I think search is a fairly simple control loop. Beam search is an example of TTC in this modern era.
It is a very wide term, IME, that means anything besides "one-shot through the network".
I think the thing about the search formulation, which is amenable to domains like chess and go, but not other domains is critical. If LLMs are coming up with effective search formulation for "open-ended" problems, that would be a big deal. Maybe this is what you're alluding to.
>In retrospect, in the story of the three-layer
architecture there may be more to be learned about
research methodology than about robot control
architectures. For many years the field was bogged
down in the assumption that planning was sufficient
for generating intelligent behavior in situated agents.
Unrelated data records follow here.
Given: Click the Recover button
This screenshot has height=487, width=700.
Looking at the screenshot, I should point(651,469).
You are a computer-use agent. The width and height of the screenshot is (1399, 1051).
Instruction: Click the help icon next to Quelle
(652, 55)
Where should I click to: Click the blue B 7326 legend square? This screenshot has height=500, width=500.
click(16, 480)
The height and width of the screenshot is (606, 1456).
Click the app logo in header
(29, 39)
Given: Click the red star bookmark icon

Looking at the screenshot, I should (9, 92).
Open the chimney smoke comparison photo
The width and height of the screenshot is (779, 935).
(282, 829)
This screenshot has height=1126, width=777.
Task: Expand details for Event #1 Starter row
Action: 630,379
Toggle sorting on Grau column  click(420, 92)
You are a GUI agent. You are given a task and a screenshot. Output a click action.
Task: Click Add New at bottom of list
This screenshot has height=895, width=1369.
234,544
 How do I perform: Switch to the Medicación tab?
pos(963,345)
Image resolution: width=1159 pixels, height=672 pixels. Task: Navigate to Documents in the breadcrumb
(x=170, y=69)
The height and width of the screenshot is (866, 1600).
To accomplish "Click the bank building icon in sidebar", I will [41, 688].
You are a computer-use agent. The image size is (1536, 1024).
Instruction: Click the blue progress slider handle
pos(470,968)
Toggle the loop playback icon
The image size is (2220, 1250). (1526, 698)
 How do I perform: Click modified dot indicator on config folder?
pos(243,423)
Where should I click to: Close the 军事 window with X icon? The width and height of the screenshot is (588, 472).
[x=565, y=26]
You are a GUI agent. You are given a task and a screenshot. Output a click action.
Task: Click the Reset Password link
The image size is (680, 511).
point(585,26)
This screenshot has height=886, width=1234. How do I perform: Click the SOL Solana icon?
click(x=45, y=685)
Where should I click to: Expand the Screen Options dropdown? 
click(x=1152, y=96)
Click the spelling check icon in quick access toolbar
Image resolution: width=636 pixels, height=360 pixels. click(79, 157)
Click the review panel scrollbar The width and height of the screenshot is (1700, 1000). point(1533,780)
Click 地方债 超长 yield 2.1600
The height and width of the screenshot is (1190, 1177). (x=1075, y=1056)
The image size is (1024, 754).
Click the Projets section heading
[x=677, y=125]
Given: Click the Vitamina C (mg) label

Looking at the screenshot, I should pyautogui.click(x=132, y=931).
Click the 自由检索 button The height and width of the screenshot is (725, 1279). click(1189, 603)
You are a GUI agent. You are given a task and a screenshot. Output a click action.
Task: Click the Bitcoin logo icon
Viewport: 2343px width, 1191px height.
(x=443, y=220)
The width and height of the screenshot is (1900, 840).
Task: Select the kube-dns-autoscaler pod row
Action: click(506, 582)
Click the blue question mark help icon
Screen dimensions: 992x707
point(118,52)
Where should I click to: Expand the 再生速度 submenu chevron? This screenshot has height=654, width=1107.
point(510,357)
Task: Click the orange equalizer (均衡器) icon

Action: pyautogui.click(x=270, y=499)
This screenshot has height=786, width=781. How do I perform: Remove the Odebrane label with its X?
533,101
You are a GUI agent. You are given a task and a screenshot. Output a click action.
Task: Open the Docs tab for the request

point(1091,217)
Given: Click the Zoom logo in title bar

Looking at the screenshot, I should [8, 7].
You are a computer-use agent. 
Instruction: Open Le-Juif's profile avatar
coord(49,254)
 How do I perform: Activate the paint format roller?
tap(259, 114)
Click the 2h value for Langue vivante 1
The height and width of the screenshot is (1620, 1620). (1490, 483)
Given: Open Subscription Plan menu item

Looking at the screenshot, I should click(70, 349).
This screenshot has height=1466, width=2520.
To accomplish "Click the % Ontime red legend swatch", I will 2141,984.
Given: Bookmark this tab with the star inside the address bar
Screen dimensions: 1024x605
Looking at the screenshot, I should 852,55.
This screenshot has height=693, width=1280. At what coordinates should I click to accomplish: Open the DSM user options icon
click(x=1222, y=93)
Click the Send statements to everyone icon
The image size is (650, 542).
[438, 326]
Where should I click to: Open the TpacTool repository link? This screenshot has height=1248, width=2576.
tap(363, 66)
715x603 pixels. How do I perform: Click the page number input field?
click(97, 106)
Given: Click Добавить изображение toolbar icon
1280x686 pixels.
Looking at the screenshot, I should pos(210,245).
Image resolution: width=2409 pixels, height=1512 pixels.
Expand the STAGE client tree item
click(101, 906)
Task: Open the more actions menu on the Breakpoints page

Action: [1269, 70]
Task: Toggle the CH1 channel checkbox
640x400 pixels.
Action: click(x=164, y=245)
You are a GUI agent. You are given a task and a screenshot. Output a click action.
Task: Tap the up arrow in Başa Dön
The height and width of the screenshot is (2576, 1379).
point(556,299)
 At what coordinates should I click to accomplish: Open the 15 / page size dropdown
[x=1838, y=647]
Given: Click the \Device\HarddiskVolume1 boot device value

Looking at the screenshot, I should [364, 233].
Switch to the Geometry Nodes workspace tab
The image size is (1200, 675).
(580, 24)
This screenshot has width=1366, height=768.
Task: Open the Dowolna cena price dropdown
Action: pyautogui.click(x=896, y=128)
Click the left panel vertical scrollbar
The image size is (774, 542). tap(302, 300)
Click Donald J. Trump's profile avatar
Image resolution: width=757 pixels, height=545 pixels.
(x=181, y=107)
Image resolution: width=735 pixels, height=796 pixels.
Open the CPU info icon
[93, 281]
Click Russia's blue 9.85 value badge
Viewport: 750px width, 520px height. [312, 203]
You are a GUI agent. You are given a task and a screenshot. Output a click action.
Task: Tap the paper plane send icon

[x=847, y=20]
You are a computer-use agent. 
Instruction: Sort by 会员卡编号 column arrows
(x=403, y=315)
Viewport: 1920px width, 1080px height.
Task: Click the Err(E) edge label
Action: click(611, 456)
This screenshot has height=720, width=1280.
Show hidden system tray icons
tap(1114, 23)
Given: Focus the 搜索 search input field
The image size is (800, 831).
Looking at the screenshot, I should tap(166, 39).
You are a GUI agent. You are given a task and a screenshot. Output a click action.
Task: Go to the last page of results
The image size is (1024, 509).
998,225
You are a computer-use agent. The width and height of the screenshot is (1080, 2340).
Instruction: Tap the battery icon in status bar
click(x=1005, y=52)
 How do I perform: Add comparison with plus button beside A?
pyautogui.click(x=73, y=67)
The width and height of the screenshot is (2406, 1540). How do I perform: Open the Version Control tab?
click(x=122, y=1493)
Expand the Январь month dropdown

That it is not sufficient clearly does not justify the
conclusion that planning is therefore unnecessary. A
lot of effort has been spent defending both of these
extreme positions. Some of this passion may be the
result of a hidden conviction on the part of AI
researchers that at the root of intelligence lies a
single, simple, elegant mechanism. But if, as seems
likely, there is no One True Architecture, and
intelligence relies on a hodgepodge of techniques,
then the three-layer architecture offers itself as a way
to help organize the mess.
I don’t think people understand the point sutton was making; he’s saying that general, simple systems that get better with scale tend to outperform hand engineered systems that don’t. It’s a kind of subtle point that’s implicitly saying hand engineering inhibits scale because it inhibits generality. He is not saying anything about the rate, doesn’t claim llms/gd are the best system, in fact I’d guess he thinks there’s likely an even more general approach that would be better. It’s comparing two classes of approaches not commenting on the merits of particular systems.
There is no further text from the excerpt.